Abstract Theiler’s murine encephalomyelitis virus (TMEV)-induced demyelinating disease is a mouse model for multiple sclerosis (MS). TMEV infection of susceptible mice leads to a persistent viral infection of microglia in the central nervous system (CNS) which contributes to the development of a chronic progressive demyelinating disease associated with an inflammatory immune response. We have previously shown that TMEV infection of microglia activates an innate immune response with expression of cytokines, chemokines, and effector molecules associated with development and progression of demyelinating disease.
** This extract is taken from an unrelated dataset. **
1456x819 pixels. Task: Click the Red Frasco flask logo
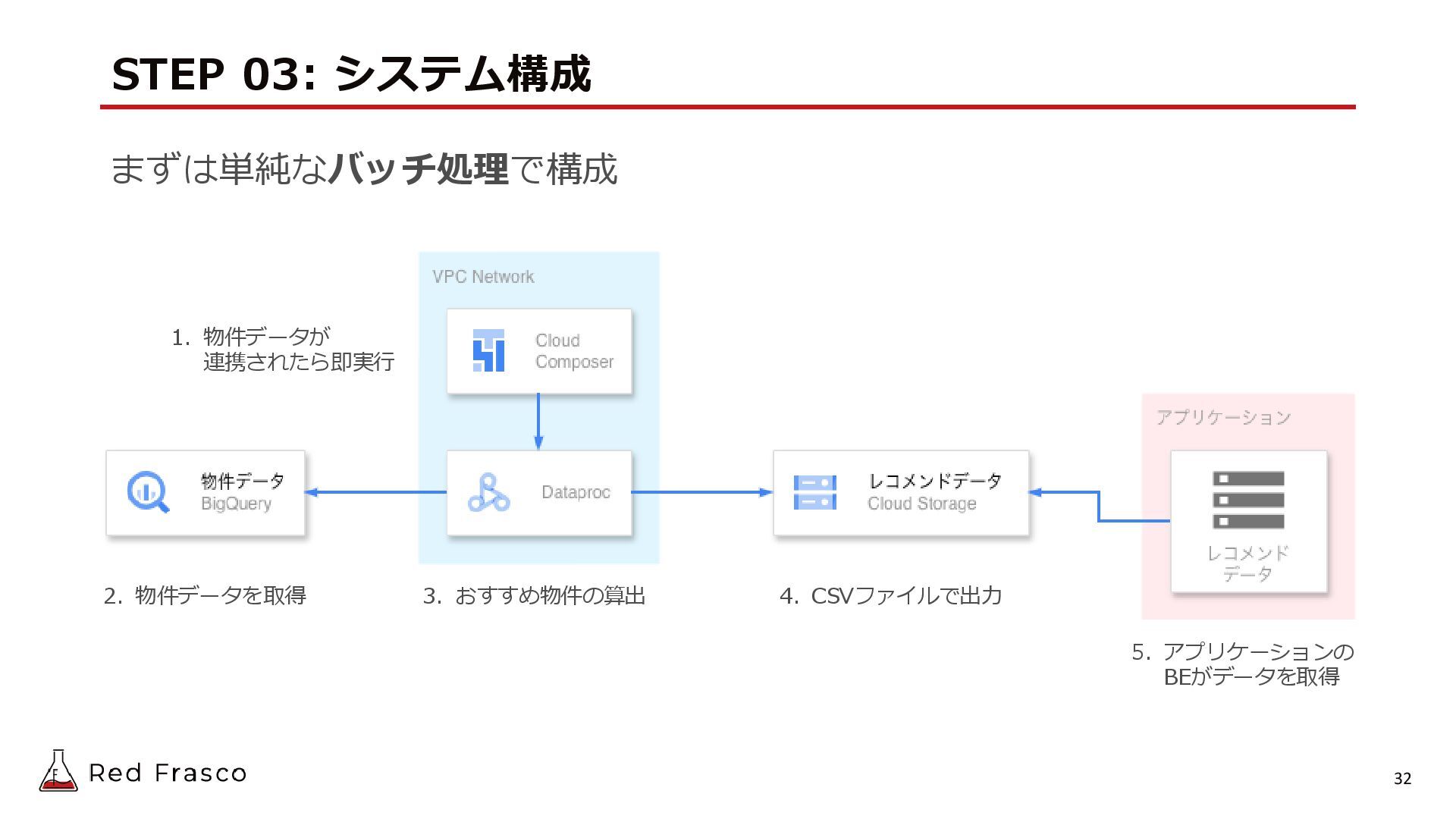coord(58,771)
Recently, we have shown that TMEV-infected microglia secrete exosomes, which are membrane-bound nanovesicles (60–150 nm). Exosomes contain and facilitate intercellular transfer of a wide variety of materials, including miRNA, mRNA, and proteins. We wanted to determine whether the exosomes secreted by TMEV-infected microglia can be taken up by other CNS resident cells and contribute to the persistent virus infection and inflammatory response during demyelinating disease. Our studies showed that exosomes secreted from microglia during TMEV-induced demyelinating disease (63–98 dpi) contain viral RNA/genome and can be taken up by other CNS resident cells. These exosomes activated the CNS resident cells to express inflammatory cytokines and chemokines. More importantly, the exosomes secreted by microglia during TMEV-induced demyelinating disease could induce MS-like pathology including neuroinflammation and demyelination in naïve mice. These results suggest that exosomes secreted by infected microglia may directly contribute to the development and progression of demyelinating disease.